Rome, October 14 (ANSA) - Around 14 percent of the world's food is lost after harvesting and before reaching the retail shelves, the Food and Agriculture Organization said Monday in a new report kicking off World Food Week.
The State of Food and Agriculture 2019 points to the importance of reducing food waste, which occurs at the retail and consumption level and is linked to limited shelf life and consumer behaviour, such as demanding food products that meet aesthetic standards, and limited incentive to avoid food waste.
"Food is lost including through on-farm activities, storage and transportation. However, the food losses vary considerably from one region to another within the same commodity groups and supply chain stages".
The new FAO report provides insights into how much food is lost - as well as where and why - at different stages of the food supply chain, calls for informed decisions for an effective reduction and offers new ways to measure progress.

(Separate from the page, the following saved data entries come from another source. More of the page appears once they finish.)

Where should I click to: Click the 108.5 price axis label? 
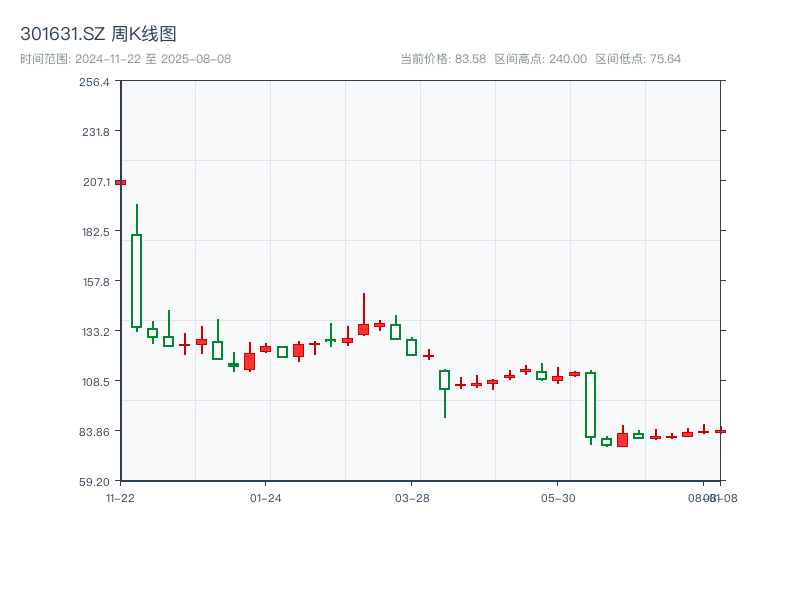tap(96, 382)
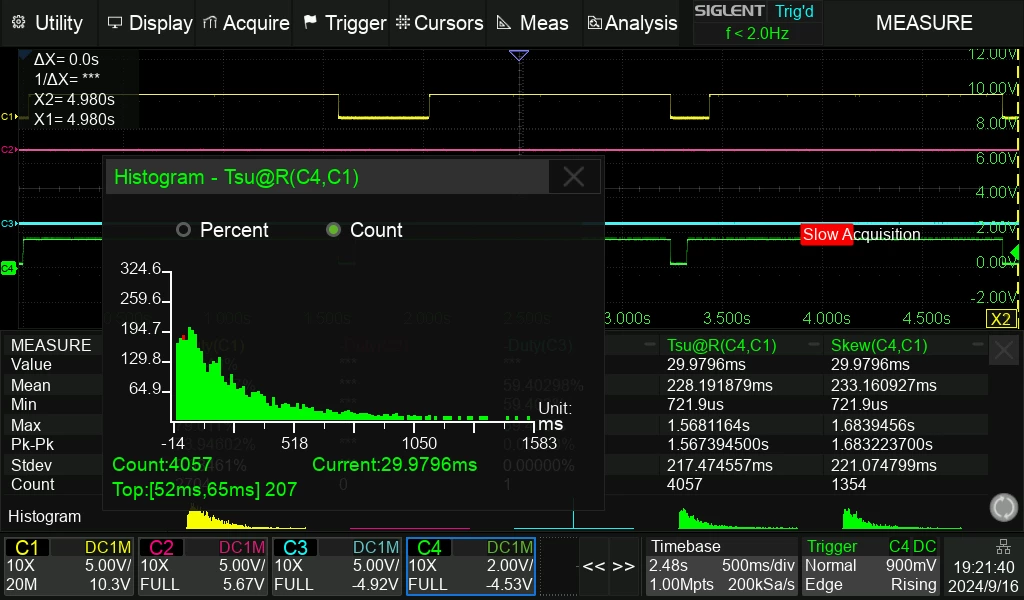Click the left double-arrow navigation button
Viewport: 1024px width, 600px height.
[593, 566]
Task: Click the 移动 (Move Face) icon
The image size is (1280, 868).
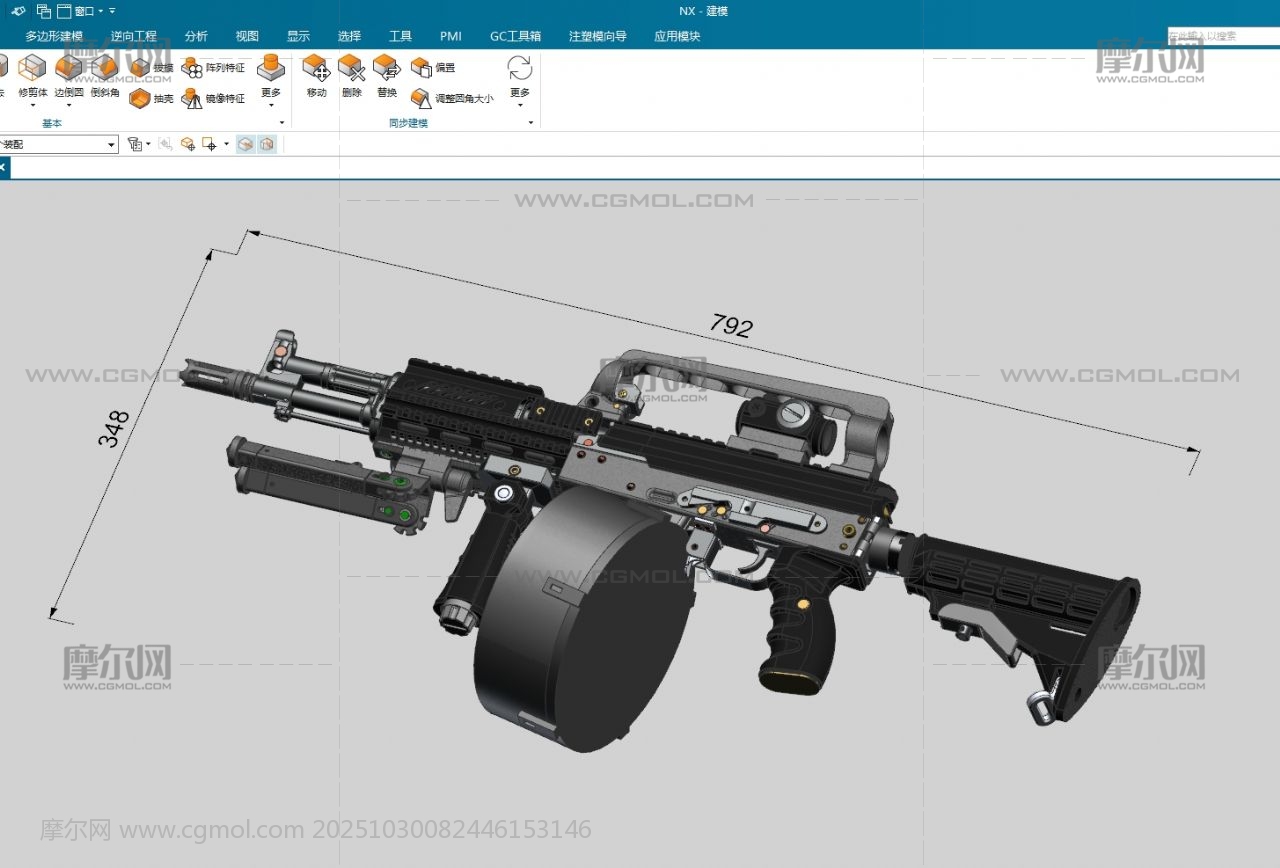Action: click(316, 70)
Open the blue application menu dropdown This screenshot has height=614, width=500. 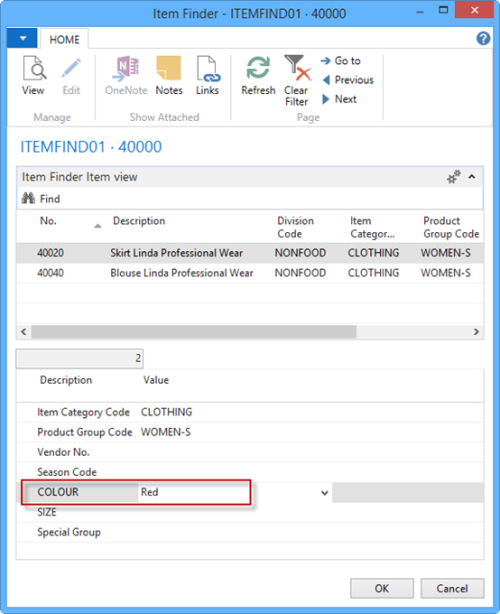[x=22, y=38]
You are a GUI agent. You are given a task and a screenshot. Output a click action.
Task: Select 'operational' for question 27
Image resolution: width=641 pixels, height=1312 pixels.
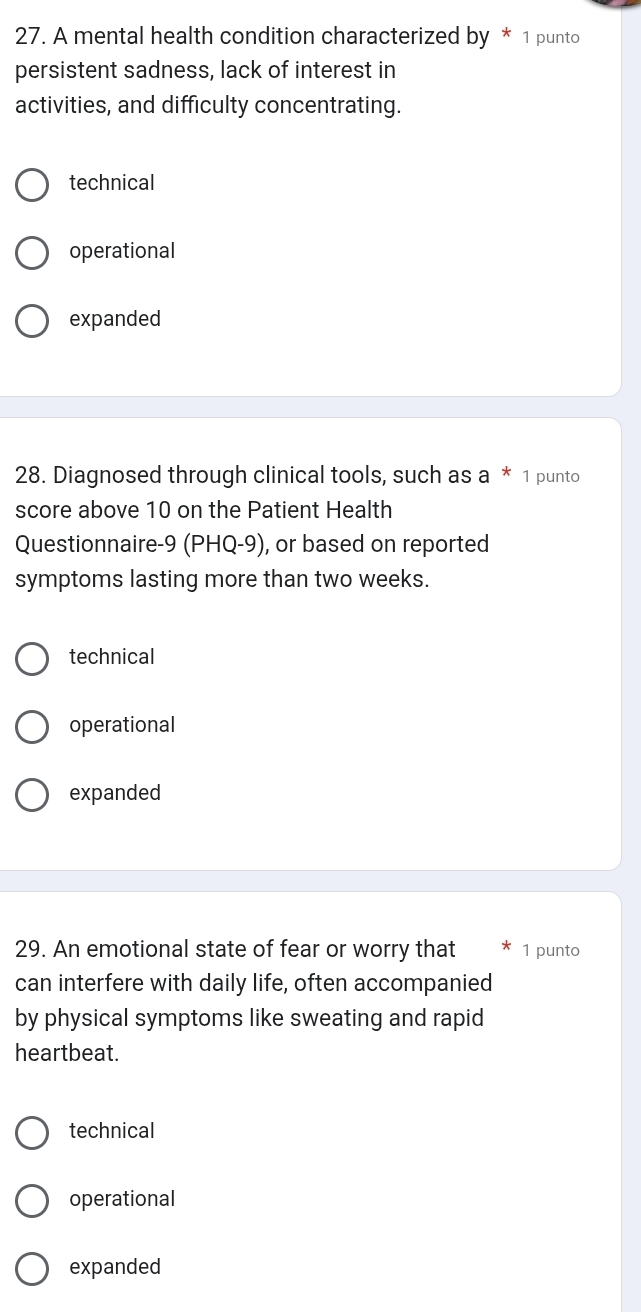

"This will not only help to achieve progress towards the important target of reducing food loss and waste, but could also contribute to a number of Sustainable Development Goals related to food security and environmental sustainability, the report states," said the report.

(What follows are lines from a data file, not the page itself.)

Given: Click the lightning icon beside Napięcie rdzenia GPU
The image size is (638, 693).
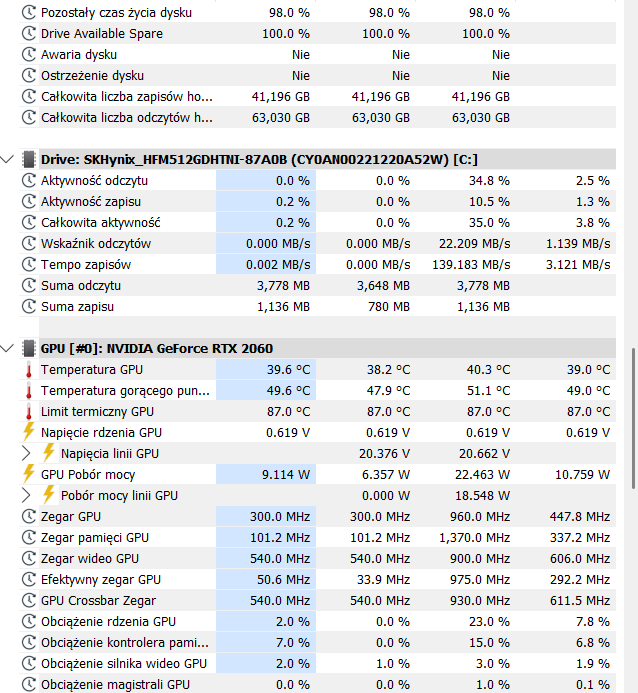Looking at the screenshot, I should coord(29,432).
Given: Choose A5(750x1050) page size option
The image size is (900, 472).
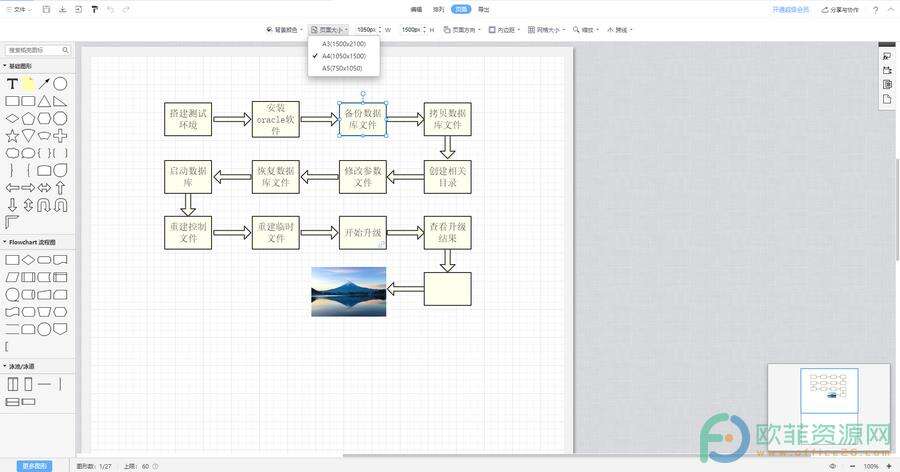Looking at the screenshot, I should point(342,68).
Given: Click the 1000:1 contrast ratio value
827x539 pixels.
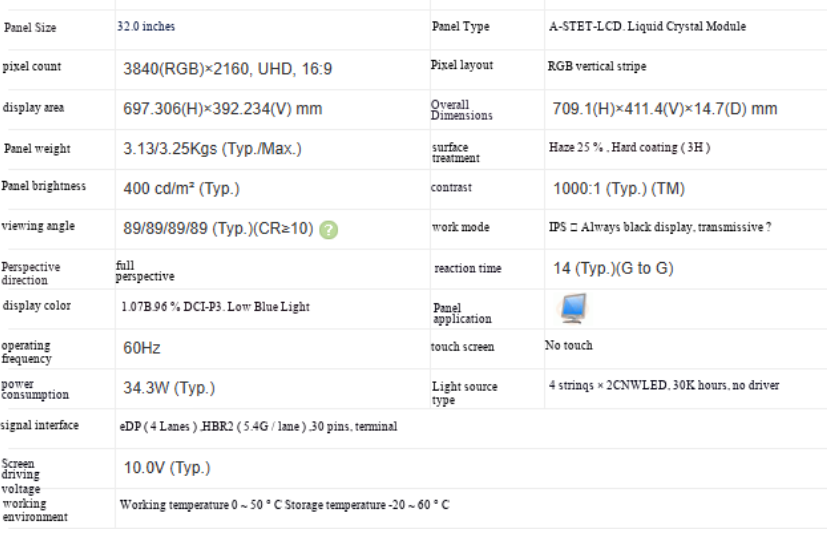Looking at the screenshot, I should [x=619, y=188].
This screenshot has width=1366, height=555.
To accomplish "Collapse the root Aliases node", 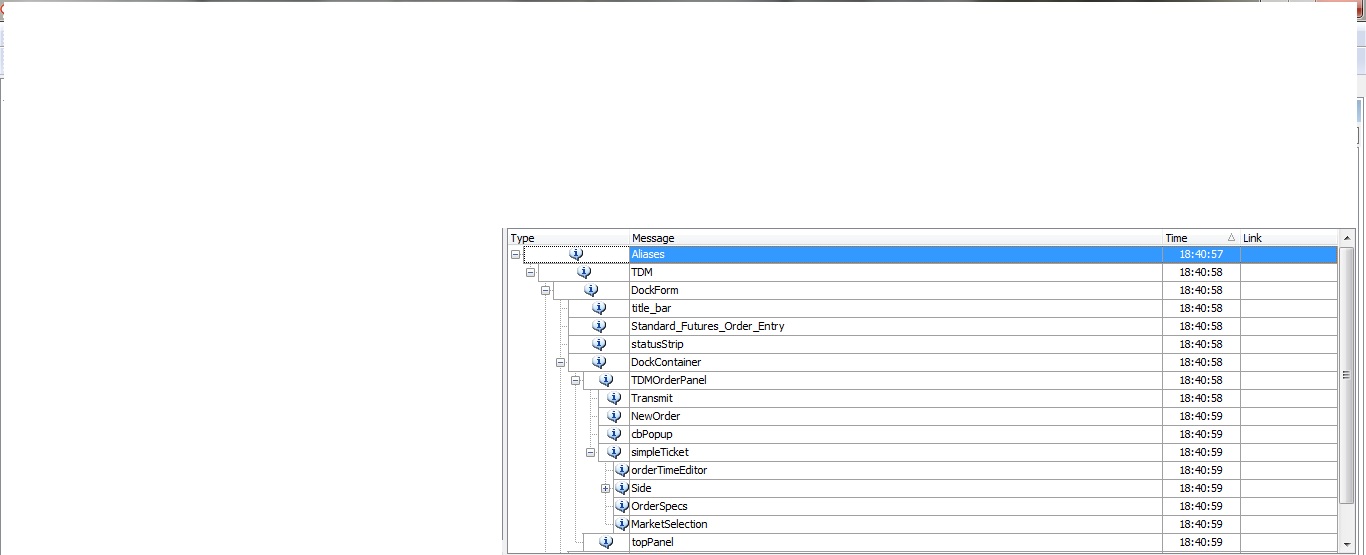I will coord(515,255).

The report highlights the need, and offers a new methodology, to measure carefully losses at each stage in the food supply chain. "Doing so will help to identify critical loss points across the supply chain. These are points where food losses have the highest magnitude, the greatest impact on food security, and the largest economic dimensions, as well as to identify the appropriate measures for their reduction," the report said. "As we strive to make progress towards reducing food loss and waste, we can only be truly effective if our efforts are informed by a solid understanding of the problem," said FAO Director-General Qu Dongyu in the foreword to the report.